**TEXT PROVIDED:**
A phase 4 study demonstrated that biologic therapies can control severe asthma while simultaneously helping patients minimize or eliminate harms associated with inhaled corticosteroids.
Among a cohort of patients with severe asthma using the biologic therapy benralizumab, 92% could safely reduce inhaled steroid dose and more than 60% could stop all use.
These findings suggest that biologic therapies may help minimize or eliminate the unpleasant and often serious adverse effects of inhaled corticosteroids (ICS), including osteoporosis, which leads to increased risk of fractures, diabetes, and cataracts.
Findings from the phase 4, randomized, open-label, active-controlled study are published in The Lancet.1
“Biological therapies such as benralizumab have revolutionized severe asthma care in many ways, and the results of this study show for the first time that steroid related harm can be avoided for the majority of patients using this therapy,” lead author David Jackson, PhD, MSc, head of the Severe Asthma Centre at Guy's and St Thomas' and Professor of Respiratory Medicine at King's College London, said in a statement.2
Asthma affects nearly 300 million individuals and is one of the most common respiratory diseases worldwide. Moreover, around 3% to 5% of those with asthma have severe asthma, which is associated with daily symptoms of breathlessness, chest tightness, and cough, as well as repeated asthma attacks which require frequent hospitalization.
This study took place across 22 sites in 4 countries, including the United Kingdom, France, Italy, and Germany. Eligible patients included adults 18 years and older who had been diagnosed with severe eosinophilic asthma and controlled asthma on high-dose ICS following initiation of benralizumab.
Benralizumab is known to reduce the number of inflammatory eosinophils, which are critically involved in the development of asthma attacks, due to the production of abnormal numbers in the airway of patients with severe asthma.

[Dataset entries]
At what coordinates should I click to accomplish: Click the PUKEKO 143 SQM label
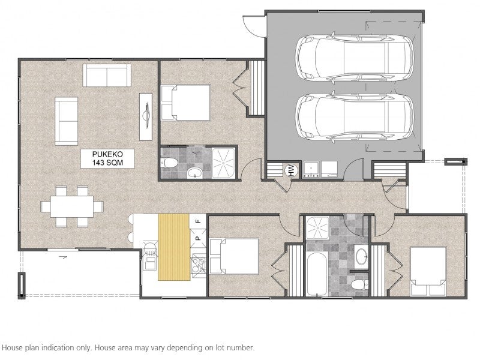(107, 158)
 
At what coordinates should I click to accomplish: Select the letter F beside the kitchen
(198, 221)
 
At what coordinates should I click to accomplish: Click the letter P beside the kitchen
(198, 238)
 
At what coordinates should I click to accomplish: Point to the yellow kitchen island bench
(174, 247)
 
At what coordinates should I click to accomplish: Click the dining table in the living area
(72, 206)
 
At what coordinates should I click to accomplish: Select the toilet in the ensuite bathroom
(169, 163)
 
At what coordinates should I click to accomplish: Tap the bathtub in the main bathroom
(317, 274)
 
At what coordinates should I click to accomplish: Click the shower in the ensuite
(223, 163)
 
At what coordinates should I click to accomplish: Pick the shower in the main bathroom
(318, 228)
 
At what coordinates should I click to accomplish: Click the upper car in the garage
(355, 58)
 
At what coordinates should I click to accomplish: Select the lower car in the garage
(355, 117)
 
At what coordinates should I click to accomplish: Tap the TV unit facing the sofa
(146, 116)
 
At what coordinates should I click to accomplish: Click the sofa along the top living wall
(107, 76)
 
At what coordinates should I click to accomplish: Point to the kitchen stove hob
(198, 265)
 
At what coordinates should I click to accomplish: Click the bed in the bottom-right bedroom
(428, 272)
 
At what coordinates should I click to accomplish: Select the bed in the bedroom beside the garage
(186, 103)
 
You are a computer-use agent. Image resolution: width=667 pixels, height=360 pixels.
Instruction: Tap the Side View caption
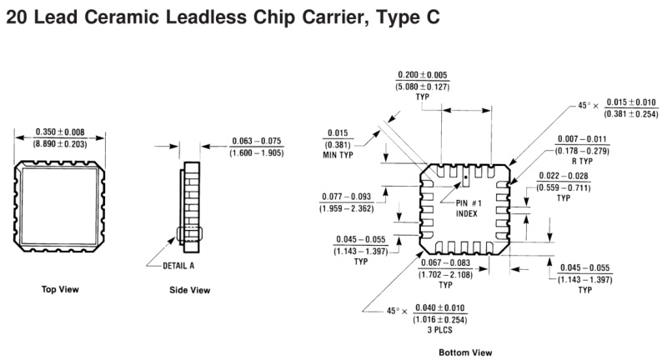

**WORK ORDER:**
According to the asthma study text, what share of patients using benralizumab could stop all use of inhaled steroids?

**ANSWER FOR THIS EXERCISE:**
More than 60%.